An important finding of this study was that the majority of the factors appeared to load strongly based on how symptoms were grouped according to location on the survey. Item location, content, and response format are highly correlated with one another on the Millennium Cohort questionnaire, and this may have explained the factor loading that was observed. Thus, a major limitation of our study was that it was not able to differentiate the relative contributions of item content, location, and response format to factor loadings. This was particularly notable for mental health items, in which there was minimal ability to distinguish between individual mental disorders. This finding suggests that factor analysis may have major limitations when applied to surveys that contain several discrete validated instruments that use different response patterns and group questions according to diagnosis or co-locate questions pertaining to each domain as part of a larger survey. Further research is needed to determine how best to apply factor analysis across multiple illness domains. For example, surveys that randomly allocate symptom items across the survey and standardize response patterns could be compared with traditional surveys that include discrete disease-specific modules.

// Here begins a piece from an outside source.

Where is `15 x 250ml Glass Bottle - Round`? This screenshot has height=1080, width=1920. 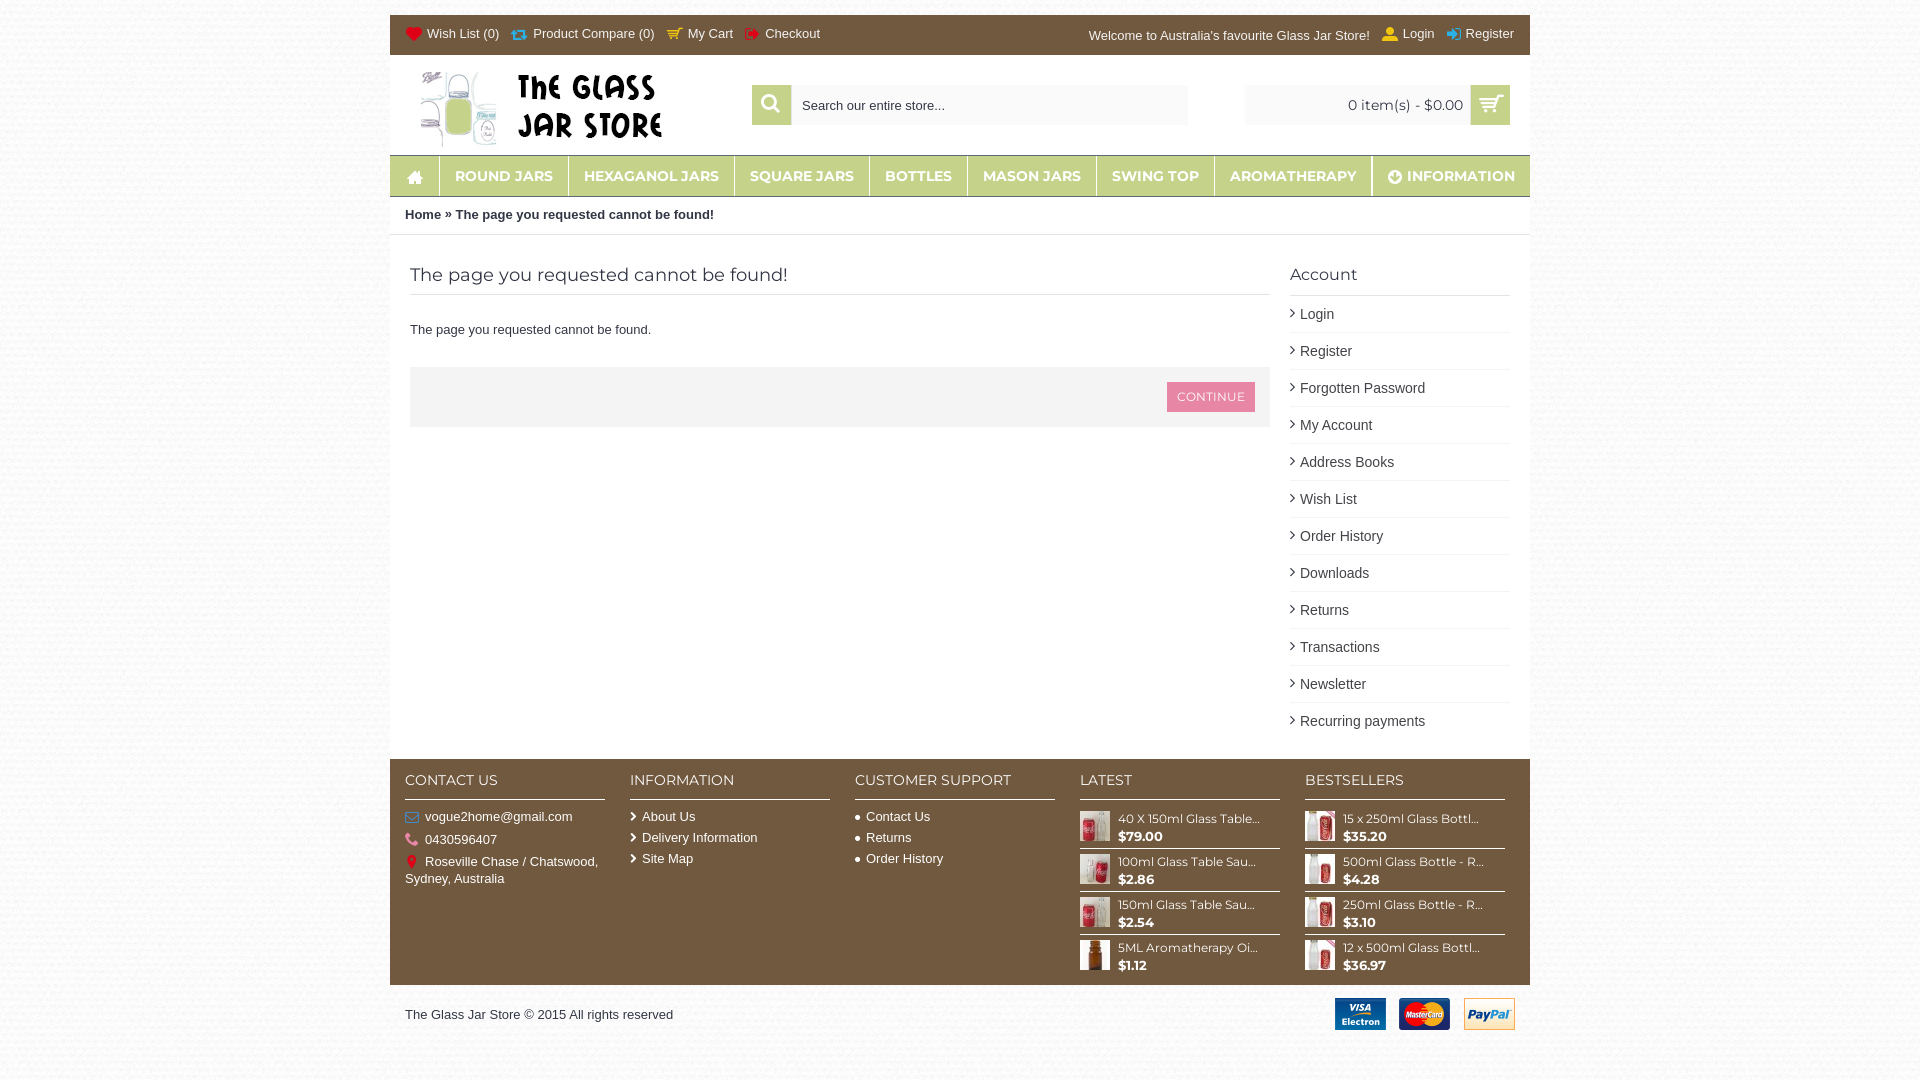
15 x 250ml Glass Bottle - Round is located at coordinates (1414, 819). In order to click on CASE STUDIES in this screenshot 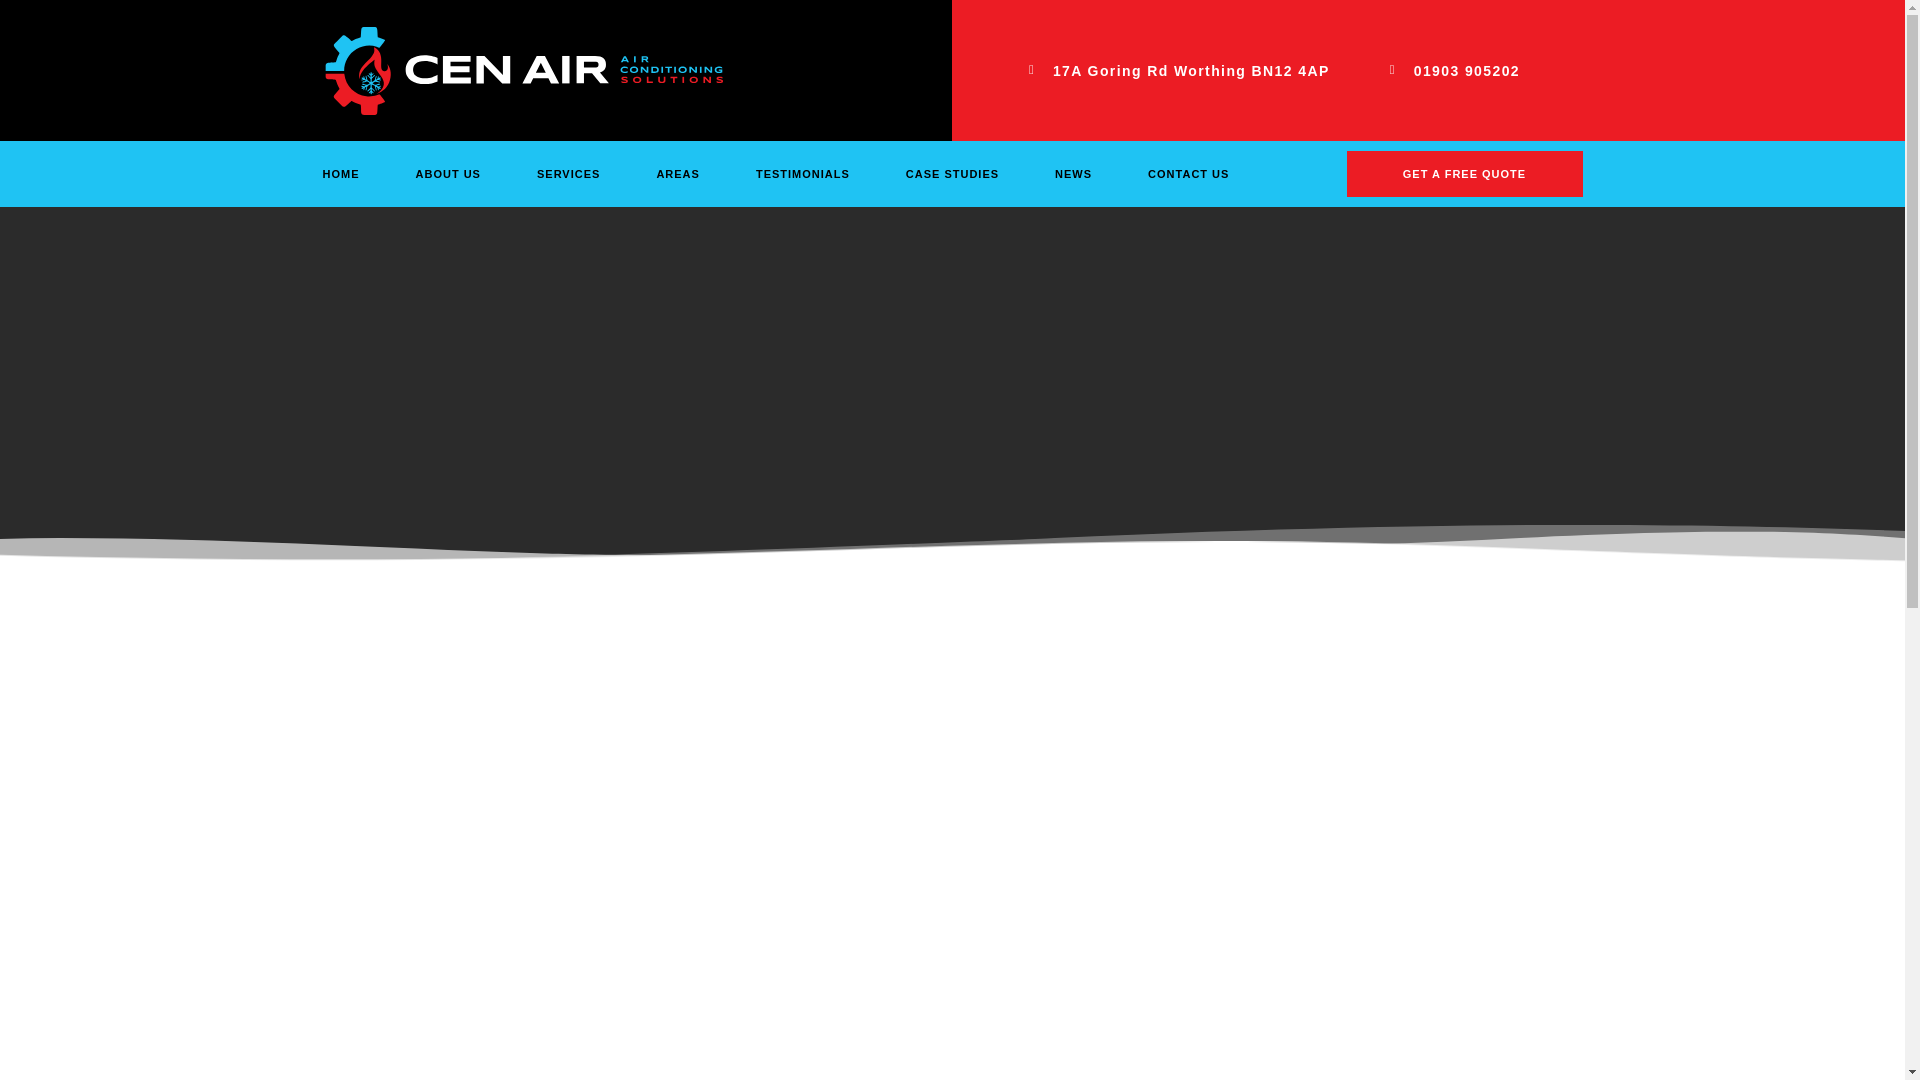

Understanding the full spectrum of symptoms and illness in a population includes investigating the interrelation of many comorbidities. Exploratory factor analysis is one way to study many symptoms and health outcomes comprehensively and to develop insight into the interrelations of symptom and outcome complexes that should be considered for future study. This study demonstrates a robust exploratory factor analysis including binary, ordinal, and some incomplete data to describe 14 factors accounting for 60 percent of the variance of 89 variables. This study also highlighted a complex set of constructs included in the survey instrument, a reasonable amount of overlap of the constructs, and assured us that the number and type of questions were appropriately assessing a spectrum of heterogeneous symptoms. Results further suggest that additional research is needed to investigate the relationship between factor analytic results and survey structure. Future research may also include the longitudinal examination of stable and evolving comorbidity structures and their relationship with self-reported exposures and health behaviors, as well as demographic and military-specific characteristics.